You then save this in a logical place (ie somewhere you can find it!), in my case /Users/[username]/Sites/Backups/scripts/. Next go to Application > Utilities and launch AppeScript Editor. Type the following into the edit pane.

do shell script "/Users/[username]/Sites/Backups/scripts/backup_nsdaukcom_263323_db1.sh"

Save this to either Applications or a sub-directory within Applications. When you change the File Format to Applications before saving.

Once done, all you need to do to take a backup is double-click the new application you’ve created and your previous backup is overwritten with a new one.

Resetting Root Password in MAMP

I struggled for a while to do this as I expected MAMP to automatically update the root password after I’d changed it in the mysql.user table. To be clear, it does not. And so, here’s a brief guide to sorting out you MAMP woes.

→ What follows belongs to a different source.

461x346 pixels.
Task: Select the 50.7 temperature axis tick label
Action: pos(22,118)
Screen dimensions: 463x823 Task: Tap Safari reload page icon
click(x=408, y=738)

First, connect to mysql using Terminal. MAMP is automatically set to use root as the user account to connect to mysql. Funnily enough, root is also the password!

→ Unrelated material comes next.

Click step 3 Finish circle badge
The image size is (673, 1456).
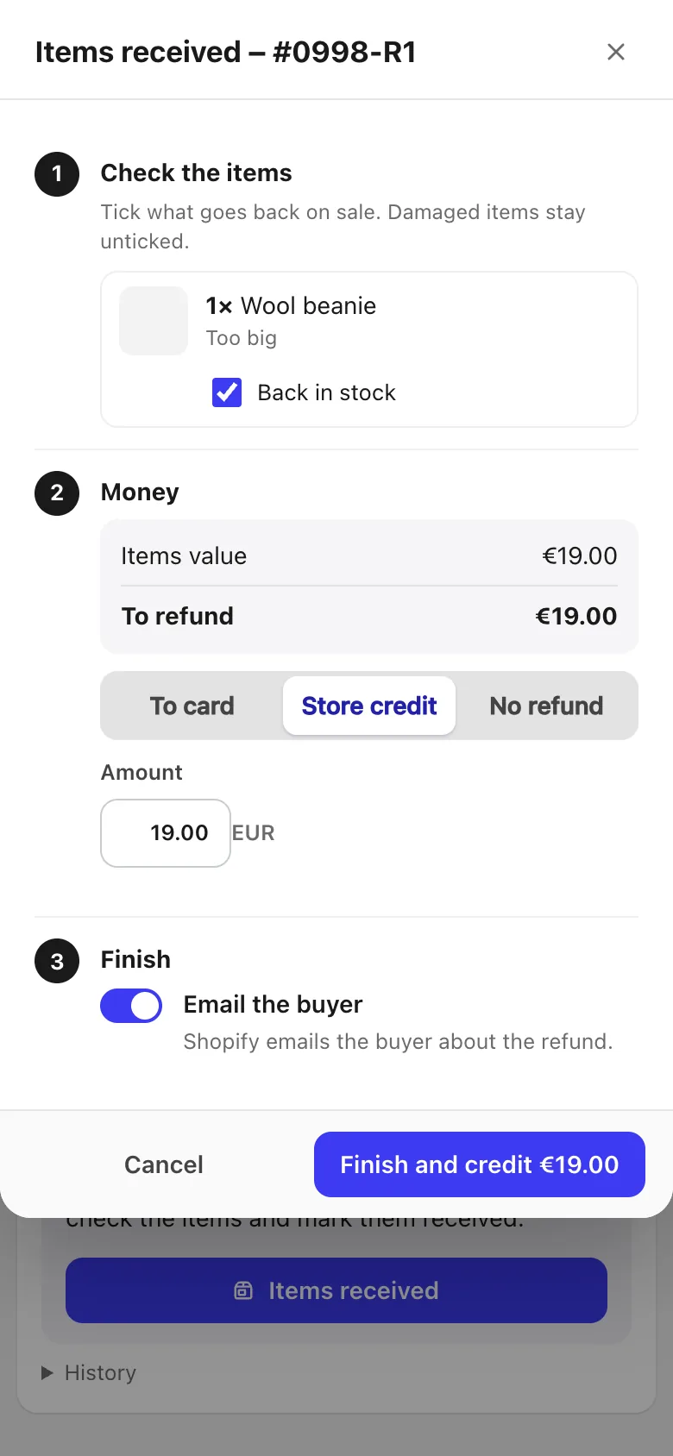(x=57, y=961)
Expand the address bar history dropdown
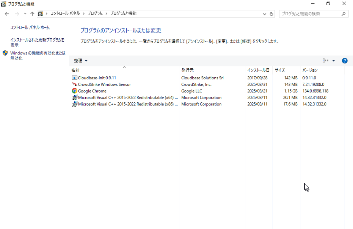 click(x=265, y=14)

/Applications/MAMP/Library/bin/mysql --host=localhost -uroot -proot
You’ll be logged into mysql and will see the following.
Last login: Wed Dec 28 14:48:04 on ttys001
ZoooJs-MacBook-Pro:~ zoooj$ /Applications/MAMP/Library/bin/mysql --host=localhost -uroot -proot
Welcome to the MySQL monitor.  Commands end with ; or g.
Your MySQL connection id is 38
Server version: 5.1.44 Source distribution

Type 'help;' or 'h' for help. Type 'c' to clear the current input statement.
 The next thing to do is reset your password. Type the following replacing your-new-password with your new password. You should see the Query OK message.
mysql> SET PASSWORD FOR 'root'@'localhost' = PASSWORD('your-new-password');
Query OK, 0 rows affected (0.00 sec)
Once that’s done you need to edit a number of files in the /Applications/MAMP/ directory. I still can’t quite believe that you have to do this in so many places. You’d think they would have a single file that has the master password set. Hey ho, maybe not.
So, find and edit these files using a plain text editor, not TextEdit, Word, OpenOffice, etc. Use TextWrangler or another decent Mac IDE. TextWrangler is free. You’ll need to find the line that has -proot and change it to read -pyour-new-password. Note that there is no space between -p (stands for password) and the password itself.

/Applications/MAMP/bin/phpMyAdmin/config.inc.php
/Applications/MAMP/bin/checkMysql.sh
/Applications/MAMP/bin/quickCheckMysqlUpgrade.sh
/Applications/MAMP/bin/repairMysql.sh
/Applications/MAMP/bin/stopMysql.sh
/Applications/MAMP/bin/upgradeMysql.sh
/Applications/MAMP/bin/MAMP/index.php

Restart MAMP and all should be well.